All patients but one had sacral excision of tumor in newborn period (mean age:
7 days). These patients were classified as Altman Type I-II. One patient with
Altman type III tumor had tru-cut biopsy and chemotherapy before the excision
of tumor with abdominosacral approach (age of operation: 8 months). All
patients had total excision of tumor with negative surgical margins.

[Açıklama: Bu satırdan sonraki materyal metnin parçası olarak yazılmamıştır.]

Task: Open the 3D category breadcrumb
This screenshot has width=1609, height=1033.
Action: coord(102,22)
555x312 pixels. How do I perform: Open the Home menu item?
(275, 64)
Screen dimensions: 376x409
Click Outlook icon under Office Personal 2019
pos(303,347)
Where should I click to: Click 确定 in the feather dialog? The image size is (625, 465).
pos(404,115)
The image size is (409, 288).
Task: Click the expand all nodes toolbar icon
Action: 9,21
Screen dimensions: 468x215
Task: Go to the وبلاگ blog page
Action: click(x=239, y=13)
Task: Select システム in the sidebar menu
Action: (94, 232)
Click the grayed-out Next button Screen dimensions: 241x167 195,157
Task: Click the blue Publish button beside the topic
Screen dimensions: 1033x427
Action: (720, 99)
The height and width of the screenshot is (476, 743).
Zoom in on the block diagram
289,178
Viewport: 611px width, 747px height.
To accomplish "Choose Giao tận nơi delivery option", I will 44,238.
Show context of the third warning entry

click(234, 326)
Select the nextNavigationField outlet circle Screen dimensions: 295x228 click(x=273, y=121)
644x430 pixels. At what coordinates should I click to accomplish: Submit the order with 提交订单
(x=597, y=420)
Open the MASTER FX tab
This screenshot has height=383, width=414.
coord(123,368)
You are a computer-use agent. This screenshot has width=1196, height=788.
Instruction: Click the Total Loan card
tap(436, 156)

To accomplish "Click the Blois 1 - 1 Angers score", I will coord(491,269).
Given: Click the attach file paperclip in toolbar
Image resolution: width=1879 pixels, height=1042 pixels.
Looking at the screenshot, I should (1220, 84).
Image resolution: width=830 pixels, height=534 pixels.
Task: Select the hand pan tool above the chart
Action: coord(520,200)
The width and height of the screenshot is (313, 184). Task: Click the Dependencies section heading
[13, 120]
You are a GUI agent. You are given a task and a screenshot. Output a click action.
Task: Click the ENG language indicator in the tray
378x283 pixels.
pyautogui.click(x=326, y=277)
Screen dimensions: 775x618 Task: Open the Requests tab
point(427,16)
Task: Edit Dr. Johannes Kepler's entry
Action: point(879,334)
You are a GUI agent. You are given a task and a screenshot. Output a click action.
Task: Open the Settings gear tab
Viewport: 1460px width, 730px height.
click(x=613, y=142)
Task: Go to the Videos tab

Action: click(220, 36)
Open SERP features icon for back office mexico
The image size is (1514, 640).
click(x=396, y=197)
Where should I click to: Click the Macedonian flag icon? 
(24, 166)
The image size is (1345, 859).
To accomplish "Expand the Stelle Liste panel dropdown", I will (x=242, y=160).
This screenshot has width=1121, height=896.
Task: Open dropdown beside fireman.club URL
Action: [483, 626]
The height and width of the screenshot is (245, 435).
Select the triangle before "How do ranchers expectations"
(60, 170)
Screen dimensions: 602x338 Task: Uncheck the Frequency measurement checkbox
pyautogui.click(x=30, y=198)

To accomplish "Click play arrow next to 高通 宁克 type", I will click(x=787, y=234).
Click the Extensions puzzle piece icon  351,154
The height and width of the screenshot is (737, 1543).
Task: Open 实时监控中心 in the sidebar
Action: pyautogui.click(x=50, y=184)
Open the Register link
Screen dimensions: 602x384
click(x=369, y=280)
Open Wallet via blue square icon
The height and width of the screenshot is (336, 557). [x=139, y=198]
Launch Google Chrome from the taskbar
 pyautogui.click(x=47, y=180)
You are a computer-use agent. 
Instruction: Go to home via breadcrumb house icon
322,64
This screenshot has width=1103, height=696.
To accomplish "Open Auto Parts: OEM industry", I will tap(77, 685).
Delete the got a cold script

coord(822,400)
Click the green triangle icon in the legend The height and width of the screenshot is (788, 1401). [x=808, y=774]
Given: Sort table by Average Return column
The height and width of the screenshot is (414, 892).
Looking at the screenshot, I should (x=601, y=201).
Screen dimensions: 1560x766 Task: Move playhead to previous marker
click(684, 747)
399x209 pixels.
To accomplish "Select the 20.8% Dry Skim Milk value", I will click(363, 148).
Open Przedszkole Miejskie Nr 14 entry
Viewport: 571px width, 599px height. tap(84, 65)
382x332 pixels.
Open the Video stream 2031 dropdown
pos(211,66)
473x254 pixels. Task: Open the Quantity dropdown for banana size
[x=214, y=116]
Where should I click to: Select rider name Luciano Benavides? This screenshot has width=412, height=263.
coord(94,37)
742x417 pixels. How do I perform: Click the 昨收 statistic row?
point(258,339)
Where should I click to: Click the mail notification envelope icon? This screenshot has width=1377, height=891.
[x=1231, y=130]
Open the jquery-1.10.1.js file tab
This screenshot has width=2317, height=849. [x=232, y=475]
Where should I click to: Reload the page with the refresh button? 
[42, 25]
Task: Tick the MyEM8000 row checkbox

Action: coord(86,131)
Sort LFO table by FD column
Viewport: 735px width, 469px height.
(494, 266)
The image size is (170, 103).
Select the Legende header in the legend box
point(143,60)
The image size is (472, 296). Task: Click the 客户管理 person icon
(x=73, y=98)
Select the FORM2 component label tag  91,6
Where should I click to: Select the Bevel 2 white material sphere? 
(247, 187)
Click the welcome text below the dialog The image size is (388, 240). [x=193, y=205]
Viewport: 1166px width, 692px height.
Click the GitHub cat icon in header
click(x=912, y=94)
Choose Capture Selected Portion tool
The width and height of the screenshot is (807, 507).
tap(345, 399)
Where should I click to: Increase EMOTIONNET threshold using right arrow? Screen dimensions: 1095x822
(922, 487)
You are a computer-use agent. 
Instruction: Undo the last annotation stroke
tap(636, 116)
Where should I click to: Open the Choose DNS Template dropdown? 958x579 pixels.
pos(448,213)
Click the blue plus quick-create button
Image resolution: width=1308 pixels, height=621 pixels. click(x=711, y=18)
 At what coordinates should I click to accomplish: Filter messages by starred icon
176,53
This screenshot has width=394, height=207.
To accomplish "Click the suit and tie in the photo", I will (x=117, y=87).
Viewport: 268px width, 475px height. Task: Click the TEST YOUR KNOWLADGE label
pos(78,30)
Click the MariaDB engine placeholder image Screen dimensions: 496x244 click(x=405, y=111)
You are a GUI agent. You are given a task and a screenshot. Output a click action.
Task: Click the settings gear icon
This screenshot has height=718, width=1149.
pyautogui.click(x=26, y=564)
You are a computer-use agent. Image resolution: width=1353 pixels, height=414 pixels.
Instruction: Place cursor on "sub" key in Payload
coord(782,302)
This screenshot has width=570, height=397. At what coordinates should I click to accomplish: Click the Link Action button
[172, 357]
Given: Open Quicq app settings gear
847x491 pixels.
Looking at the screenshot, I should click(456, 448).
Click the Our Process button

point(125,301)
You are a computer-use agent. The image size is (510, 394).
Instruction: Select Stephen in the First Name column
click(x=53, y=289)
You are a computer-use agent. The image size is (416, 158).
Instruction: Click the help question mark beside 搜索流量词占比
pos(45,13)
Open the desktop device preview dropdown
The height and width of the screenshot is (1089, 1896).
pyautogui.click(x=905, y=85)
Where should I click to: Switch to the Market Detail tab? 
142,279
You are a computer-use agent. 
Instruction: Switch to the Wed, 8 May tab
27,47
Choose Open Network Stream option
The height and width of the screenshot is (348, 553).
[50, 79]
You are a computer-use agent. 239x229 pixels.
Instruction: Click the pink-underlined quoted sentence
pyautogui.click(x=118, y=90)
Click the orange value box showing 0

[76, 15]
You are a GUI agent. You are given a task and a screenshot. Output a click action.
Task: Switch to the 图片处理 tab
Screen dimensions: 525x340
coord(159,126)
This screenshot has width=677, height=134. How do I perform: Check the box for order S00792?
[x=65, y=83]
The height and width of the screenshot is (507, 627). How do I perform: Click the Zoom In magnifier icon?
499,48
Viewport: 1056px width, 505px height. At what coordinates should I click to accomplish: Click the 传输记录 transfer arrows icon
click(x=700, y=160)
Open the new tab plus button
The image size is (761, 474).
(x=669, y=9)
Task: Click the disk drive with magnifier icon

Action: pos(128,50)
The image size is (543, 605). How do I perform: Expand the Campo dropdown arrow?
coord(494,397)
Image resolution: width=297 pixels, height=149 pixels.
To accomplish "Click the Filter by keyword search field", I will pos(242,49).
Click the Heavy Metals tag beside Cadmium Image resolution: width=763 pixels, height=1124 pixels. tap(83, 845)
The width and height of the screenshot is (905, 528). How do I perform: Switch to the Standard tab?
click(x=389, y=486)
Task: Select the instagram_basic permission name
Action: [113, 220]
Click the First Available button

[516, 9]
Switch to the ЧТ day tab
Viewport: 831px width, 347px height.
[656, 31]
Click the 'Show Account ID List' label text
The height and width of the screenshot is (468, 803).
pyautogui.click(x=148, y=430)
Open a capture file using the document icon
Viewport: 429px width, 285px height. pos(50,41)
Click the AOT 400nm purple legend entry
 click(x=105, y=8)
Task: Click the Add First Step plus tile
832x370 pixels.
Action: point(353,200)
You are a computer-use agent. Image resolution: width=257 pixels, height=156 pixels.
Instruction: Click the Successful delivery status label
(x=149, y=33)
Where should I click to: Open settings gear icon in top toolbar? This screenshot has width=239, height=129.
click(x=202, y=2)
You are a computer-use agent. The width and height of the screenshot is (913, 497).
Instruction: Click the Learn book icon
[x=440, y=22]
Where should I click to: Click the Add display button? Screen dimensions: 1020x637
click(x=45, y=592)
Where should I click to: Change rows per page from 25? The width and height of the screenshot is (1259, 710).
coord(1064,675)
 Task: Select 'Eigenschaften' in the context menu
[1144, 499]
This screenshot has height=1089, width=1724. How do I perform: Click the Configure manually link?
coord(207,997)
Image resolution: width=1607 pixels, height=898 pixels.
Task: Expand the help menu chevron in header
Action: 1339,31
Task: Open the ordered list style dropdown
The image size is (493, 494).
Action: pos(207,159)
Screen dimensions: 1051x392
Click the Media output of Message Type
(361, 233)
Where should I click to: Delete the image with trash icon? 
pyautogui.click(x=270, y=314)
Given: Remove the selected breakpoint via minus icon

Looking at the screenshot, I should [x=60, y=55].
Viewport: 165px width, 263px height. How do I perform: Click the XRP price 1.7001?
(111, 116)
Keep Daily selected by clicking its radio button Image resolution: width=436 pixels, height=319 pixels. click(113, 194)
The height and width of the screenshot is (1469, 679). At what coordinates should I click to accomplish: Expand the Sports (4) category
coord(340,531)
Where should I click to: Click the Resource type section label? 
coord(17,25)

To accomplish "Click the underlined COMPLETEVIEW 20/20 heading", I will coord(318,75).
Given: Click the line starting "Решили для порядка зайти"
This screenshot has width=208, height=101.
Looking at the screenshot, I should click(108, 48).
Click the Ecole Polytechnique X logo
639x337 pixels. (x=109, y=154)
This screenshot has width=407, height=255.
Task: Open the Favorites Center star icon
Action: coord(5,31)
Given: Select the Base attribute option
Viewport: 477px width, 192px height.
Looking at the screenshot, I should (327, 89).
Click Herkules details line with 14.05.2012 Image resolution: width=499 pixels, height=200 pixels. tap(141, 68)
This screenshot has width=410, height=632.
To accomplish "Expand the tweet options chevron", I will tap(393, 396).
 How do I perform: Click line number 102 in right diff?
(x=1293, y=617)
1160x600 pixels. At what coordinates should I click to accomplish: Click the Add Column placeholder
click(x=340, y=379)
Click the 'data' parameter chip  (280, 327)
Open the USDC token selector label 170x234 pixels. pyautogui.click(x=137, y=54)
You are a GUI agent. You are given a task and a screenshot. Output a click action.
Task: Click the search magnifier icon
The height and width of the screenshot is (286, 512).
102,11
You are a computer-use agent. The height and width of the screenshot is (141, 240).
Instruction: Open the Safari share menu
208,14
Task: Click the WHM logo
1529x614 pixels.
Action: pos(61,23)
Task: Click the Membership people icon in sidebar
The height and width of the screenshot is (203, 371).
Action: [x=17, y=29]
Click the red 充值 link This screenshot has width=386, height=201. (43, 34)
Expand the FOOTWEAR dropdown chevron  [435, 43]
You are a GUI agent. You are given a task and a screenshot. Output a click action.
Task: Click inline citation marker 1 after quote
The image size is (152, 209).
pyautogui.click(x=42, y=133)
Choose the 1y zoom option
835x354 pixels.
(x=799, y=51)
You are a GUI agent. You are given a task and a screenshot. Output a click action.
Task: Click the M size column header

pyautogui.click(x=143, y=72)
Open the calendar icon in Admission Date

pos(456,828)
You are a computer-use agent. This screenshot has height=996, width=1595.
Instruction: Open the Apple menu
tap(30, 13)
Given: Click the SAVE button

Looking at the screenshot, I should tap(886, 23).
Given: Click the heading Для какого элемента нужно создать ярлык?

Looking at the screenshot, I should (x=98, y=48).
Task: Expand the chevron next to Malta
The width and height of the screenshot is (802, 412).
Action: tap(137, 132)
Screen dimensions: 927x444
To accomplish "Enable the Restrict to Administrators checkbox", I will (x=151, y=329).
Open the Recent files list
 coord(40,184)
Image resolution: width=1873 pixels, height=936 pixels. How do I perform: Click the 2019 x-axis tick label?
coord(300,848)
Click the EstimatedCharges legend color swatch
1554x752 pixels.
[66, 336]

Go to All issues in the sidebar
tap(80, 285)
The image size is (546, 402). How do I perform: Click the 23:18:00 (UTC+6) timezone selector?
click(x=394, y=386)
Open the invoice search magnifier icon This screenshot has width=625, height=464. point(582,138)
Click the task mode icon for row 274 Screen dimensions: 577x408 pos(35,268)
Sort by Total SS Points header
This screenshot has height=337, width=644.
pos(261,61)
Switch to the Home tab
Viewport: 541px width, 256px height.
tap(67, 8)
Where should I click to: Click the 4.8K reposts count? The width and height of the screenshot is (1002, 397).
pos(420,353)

Pathological examination revealed mature teratoma in 7 patients and immature
teratoma (Grade I-III) in 7. Average follow up time was 64 months (1-106
months). Three patients have voiding dysfunction and hydronephrosis. One patient
is on physical therapy for gait disturbance. Eventually all patients have
normal levels of aFP
and bHCG
and none of the patients have fecal incontinence. One patient has urinary
incontinence.
Conclusion: SCT has an excellent
prognosis in newborns. However, urologic comorbidities such as voiding
dysfunction should be considered to preserve renal function in long term follow
up.
Yenidoğanda Sakrokoksigeal Teratom: Ürolojik Komorbidite Gözardı Edilmemelidir
G Şalcı*, AÖ Çiftçi*, ME Şenocak*, FC Tanyel*, İ Karnak*, D Orhan**, C Akyüz***, S Ekinci*
*Hacettepe Üniversitesi Tıp Fakültesi Çocuk Cerrahisi Anabilim Dalı
**Hacettepe Üniversitesi Tıp Fakültesi Pediatrik Patoloji AD
***Hacettepe Üniversitesi Tıp Fakültesi Pediatrik Onkoloji AD
Amaç: Sakrokoksigeal teratom
yenidoğanlarda en sık görülen doğumsal neoplazidir. Pelvik kitle etkisi ve
agresif cerrahi girişimler üriner sistem işlevlerini etkileyebilir. Bu
çalışmada sakrokoksigeal kitle tanısı alan yenidoğanların uzun dönem sonuçları üriner
sistem ilişkili morbidite vurgulanarak irdelenmiştir. Yöntem: 2006 ve 2016 yılları arasında sakrokoksigeal tümör tanısı alan tüm
yenidoğanların kayıtları geriye dönük olarak incelenmiştir. Hasta özellikleri, laboratuvar
ve görüntüleme yöntemlerinin sonuçları, cerrahi yöntem, erken ve geç sonuçlar
değerlendirilmiştir. Bulgular: Yaşları 1gün ve 27 gün
arasında değişen (ortanca:7) 3 erkek 11 kız hastanın 8’i prenatal dönemde
yapılan ultrasonografi (n=8) ve manyetik rezonans görüntüleme (n=3) ile, 5’i doğumdan sonra fark edilen
kitle görünümü ile 1’i idrar yapma güçlüğü nedeniyle yapılan ultrasonografik
inceleme ile tanı almıştır. Olguların aFP
değeri ortalama 99.227 ng/mL (387-499.233ng/mL) bulunmuş, 3 olguda bHCG yüksekliği saptanmıştır. Yenidoğan
döneminde ameliyat edilen (ortanca ameliyat yaşı: 7 gün) 13 olguda kitle sakral
yaklaşımla çıkarılmıştır. Bu olguların Altman sınıflamasına göre Tip I ve II
olduğu görülmüştür. Bir olgu Altman Tip III olarak değerlendirilmiş, tru-cut
biyopsi sonrası kemoterapi aldıktan sonra kitle boyutlarında küçülme sağlanmış
ve abdominosakral yaklaşımla kitle çıkarılmıştır (ameliyat yaşı: 8 ay). Tüm
olgularda cerrahi sınır negatif bulunmuş, 7 olguda matür teratom, 7 olguda
immatür teratom (Evre I-III) saptanmıştır. Ortalama 64 ay (1-106 ay) izlenen
olguların 3’ünde (%21.4) işeme disfonksiyonu ve hidroüreteronefroz
saptanmıştır. Bir olgu yürüme bozukluğu nedeniyle fizik tedavi almaktadır. Tüm
olgularda aFP ve bHCG değerlerinin normal sınırlarda olduğu
görülmüştür. Hiçbir olguda tümör yinelemesi ve dışkı inkontinansı gözlenmemiş,
bir olguda idrar inkontinansı saptanmıştır.
Sonuç: Yenidoğanlarda
sakrokoksigeal tümörlerin prognozu çok iyidir. Ancak, olası işeme disfonksiyonu
gözardı edilmemeli, uzun dönem izlemde
böbrek işlevlerinin korunabilmesi için eşlik
eden ürolojik morbiditenin tanınıp tedavi edilmesi sağlanmalıdır.